Indeed, “spare the rod, spoil the child” and other clichés that reflect a philosophy of punishment aren’t as effective as some may think.
This reminds me of the classic comedian Jack Benny and his approach to mentoring.
From time to time, a young comic would ask his opinion of their act. When the act was mediocre, he’d simply say, “That was good.” Pure praise, but no feedback beyond that. He didn’t think it was worth his time and effort.
When a young comic showed promise, though, he’d tear their act to shreds. He’d dissect everything that he saw, leaving them wounded and overwhelmed – but with detailed feedback on how to improve.

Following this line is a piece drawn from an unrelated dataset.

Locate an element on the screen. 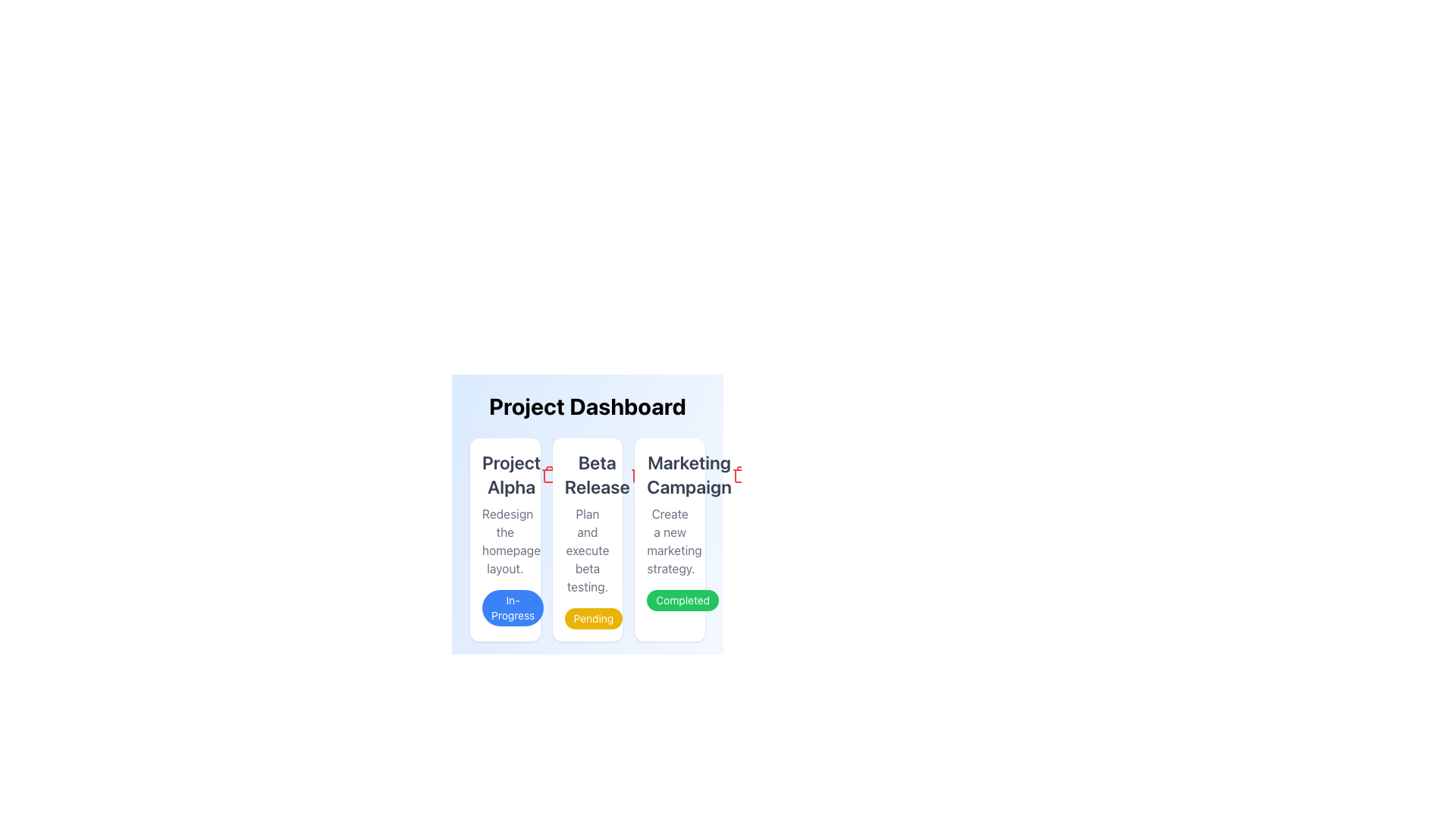 This screenshot has height=819, width=1456. the delete icon button located in the top-right corner of the 'Project Alpha' card is located at coordinates (548, 473).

He could’ve bypassed the cruelty. The clear feedback from a respected mentor would’ve been at least as effective.
In fact, this is one reason free societies are better at innovation than authoritarian ones: You can scare people into doing rote behavior, but you cannot scare people into being curious, creative or growth-oriented.
Curiosity, creativity and growth require a part of our nervous system – our higher brain functions – that fear and anger severely restrict.
Understanding this concept is important for parents, coaches, teachers and mentors.
But it’s also critical for us as investors.
Don’t Scold Your Broker
Property values in my town grew tremendously over the last several years. And while they recently dropped a bit, they’re still above their multiyear averages.
This concept is just as true in investing as it was for Kahneman’s exceptional fighter pilots: An extraordinary performance will likely be followed by a less extraordinary performance – not bad, just not quite as good – purely on the basis of probability.
Regression toward the mean is not regression below the mean. It’s just that if an investment performs exceptionally well, there’s a high likelihood it will correct back in the direction of its average performance.
So if you find that one of your great investments draws back a bit, that doesn’t mean it’s time to panic or scold your broker. It’s more than likely a simple random fluctuation, a regression toward the mean.